John encouraged Olympias to believe that because of God’s faithfulness our sufferings must make our lives more fruitful if only we gratefully accept them and honor the Lord through them. We don’t know how successful John was in encouraging her to a better frame of mind and heart but we do know that his argument was precisely the argument that any Christian ought to deploy with himself or herself, or, as David shows us here in vv. 8ff, with others.

It is a confident appeal to the character of God and to his promise to be his people’s rock, fortress and salvation. God is God, his nature does not change, and he does not cease to be our salvation, our hope, our rest, and our refuge because we may fail to feel that he is. Psalm 62 is a witness to the triumph of the objective over the subjective, of the truth about God over the mental state of his children. In Psalms 42 and 43 the psalmist has the wisdom to appeal to the same facts about God and about the unquestioned facts of God’s sovereignty and his mercy. He doesn’t feel their reality as David did when he wrote Psalm 62 but he stands on them nevertheless, as Chrysostom encouraged Olympias to do.

Psalm 62 is the demonstration, of which we find a great deal in the Bible, of the unchanging reality of the character of God: his power, his justice, and his mercy, all of which are infinite and absolute. The troubles of life that can, at times, seem to overwhelm us, are, in fact, nothing in comparison to majesty of God. Every Christian knows this. I do not need to prove it to you. But if that is so, as it is, if God is all powerful and all merciful, as he is, if he is our rock and refuge, as he is, if because we trust in him we have nothing to look forward to but our salvation, as we do, then it is ours, as David reminds us, to wait patiently in silence for him. He will come at the proper time and do for us what ought to be done and, at last, make us forget all the troubles we ever faced in this world. Forget them forever!
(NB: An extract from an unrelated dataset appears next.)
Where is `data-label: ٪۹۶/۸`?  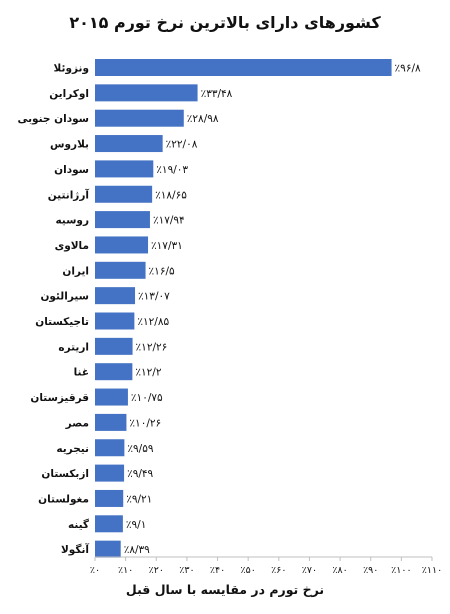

If we cannot completely rise in our hearts above the mess of life, at least let us make the attempt and continue to make it. In that way we pay honor to the great Majesty who is our God and Father. And no doubt, now and then if not frequently, he will let drop a ray of comfort from his throne. In Madame Guyon’s words:

A little bird I am,
Shut from the fields of air;
And in my cage I sit and sing
To him who placed me there;
Well pleased a prisoner to be,
Because, my God, it pleases thee.

O, it is good to soar
These bolts and bars above,
To him whose purpose I adore,
Whose providence I love;
And in thy mighty will to find
The joy, the freedom, of the mind.

It is always there to be found because it is found in God who is always there; that joy, that freedom of the mind such as David has described in this wonderful Psalm. If you haven’t found it or, if you have temporarily misplaced it, look up. Look to God. Talk to yourself about what you know to be true of him and of his character. That freedom of the mind is there. Seek and you will find! Wait for God and he will certainly not fail to appear!